Il n’y a que deux façons d’être « contre » la peine de mort :
- Vous en remettre à un miracle prochain : je ne vous dirai pas que c’est tenter Dieu, mais que c’est grand et beau. Cependant : est-ce juste ? Etes-vous sûre d’avoir l’étoffe de cette foi-là et n’est-ce pas plutôt une lâcheté ? Et quand bien même vous me répondriez que oui, trouveriez-vous normal de devoir en attendre autant de tous ? Je veux parler de ceux envers qui votre compassion devrait aller en priorité ! (De toute façon, si j’en crois les échanges que j’ai eu sur d’autres sujets, nous ne sommes pas nombreux à penser les choses ainsi, quant à en vivre, combien en restera-t-il !)
Vous sacrifier consciemment : ce ne peut pas être le choix d’une société, mais un choix individuel et quand vous seul êtes concerné. Car cette société s’autodétruirait après avoir profité aux plus indignes.
Soyons clair : il y a vengeance et vengeance (St Thomas d’Aquin parle du « soin de la vengeance », qui est nécessaire et juste et qui se passe de l’assentiment de « sa victime »), et elle est tout à fait hors sujet pour moi. Le mal est un mystère et une absurdité, on ne s’en venge pas, on s’en préserve. Sans haine ni méchanceté…
Certains athées devant cette peine de mort font montre d’un plus grand courage que des croyants : ils la trouvent juste, or comme il n’y a d’autre justice pour eux que celle d’ici-bas, il faut bien qu’il y ait un recours pour que « ne pas faire aux autres ce qu’on ne voudrait pas qu’il nous soit fait », soit défendu face à des criminels qui sinon bénéficieraient d’un passe-droit.
C’est ce point-là que votre citation omet de prendre en compte.
La collusion actuelle entre croyants et incroyants se fait sous le signe de la lâcheté. Elle est très contagieuse, insidieuse, et chacun se bande les yeux en applaudissant (exutoire ou catharsis) aux médailles distribuées à quelques héros courageux, reliques d’un temps passé disparu ou prophètes d’un avenir encore incertain.
Tuer, en ce qui concerne la compassion, la dignité, fait moins de mal que de blesser. Le mal n’est plus dans ce cas que spirituel, il ne contient aucun sadisme ni vengeance, il relève d’une légitimité de défense qui a fait et qui fera toujours ses preuves dans une réalité qui de toute évidence n’est pour beaucoup que virtuelle ou imaginée, intellectuelle, et qui laisse à Dieu toute latitude d’intervenir ou non.
A force d’en refuser le droit à la justice, il arrivera un jour où cela deviendra le seul acte pieux encore accessible.
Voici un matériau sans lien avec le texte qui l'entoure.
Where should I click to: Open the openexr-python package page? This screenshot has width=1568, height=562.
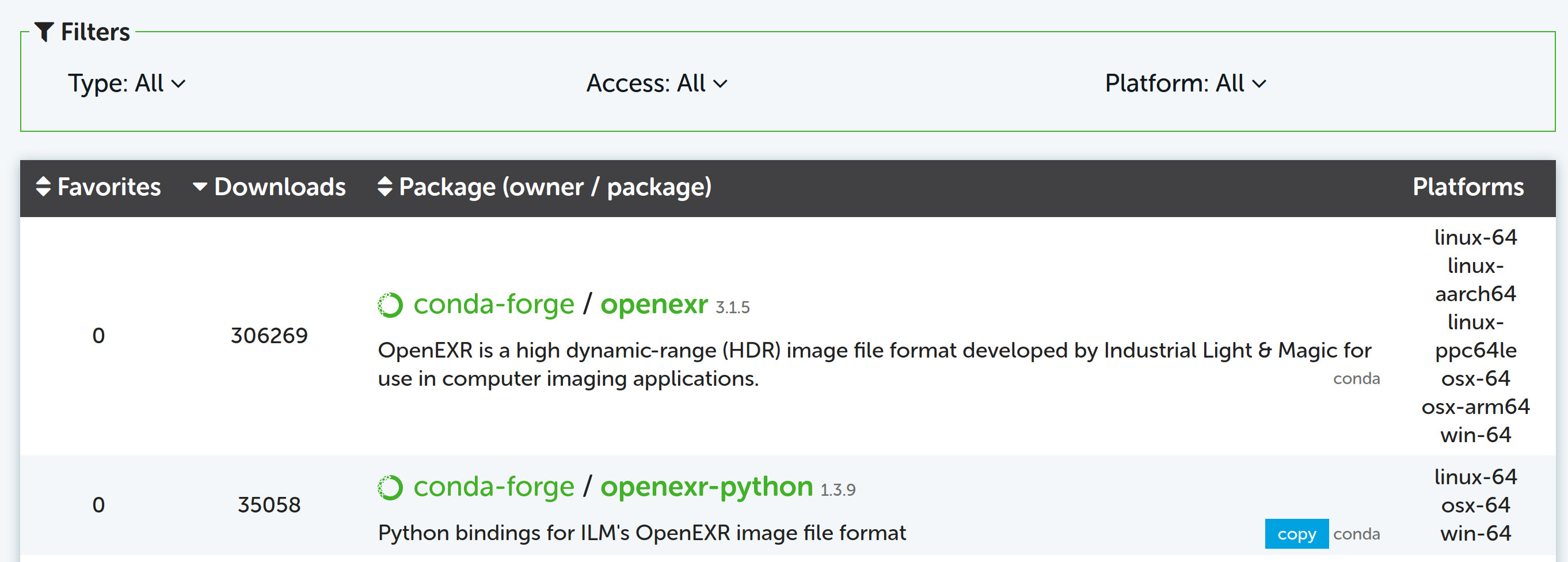point(706,486)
Or nous avons tous besoin d’un délai pour mieux nous repentir de nos péchés – pas de cela qui n’en est pas un !
Vous avez le choix : en éviter un qui n’est pas probant, et perdre la vie (en toute charité fraternelle, je parle d’un point de vue non égoïste), ou combattre encore ceux qui se cachent en vous et vous débarrasser des importuns qui se flattent d’en avoir de plus dominants.
Si à titre individuel on peut épargner la vie d’un homme qui mériterait la mort (c'est-à-dire ne pas porter plainte et même s’il n’y a pas de peine de mort) ce n’est plus vrai à titre collectif. Maintenant ce sont souvent ceux qui réclament justice et réparation de tribunaux civils ou pénaux (coquette somme d’argent) qui sont les premiers à se donner bonne conscience en écartant la peine de mort. Est-ce cela, faire preuve d’indulgence ?
Je ne l’ai pas écrit mais pensé très fort : parce que leur lâcheté à se défendre se dissimule et que les mauvais rôles sont distribués aux autres, se disant « pourvu que cela dure ! »
Se débarrasser d’une nuisance, non d’un coupable (ce n’est pas le propos de juger mais d’agir), sans autre satisfaction ni désir de nuire puisque au contraire le réduisant à un absent vite oublié pour qui on peut toujours prier (seule chose vraiment efficace à faire pour lui).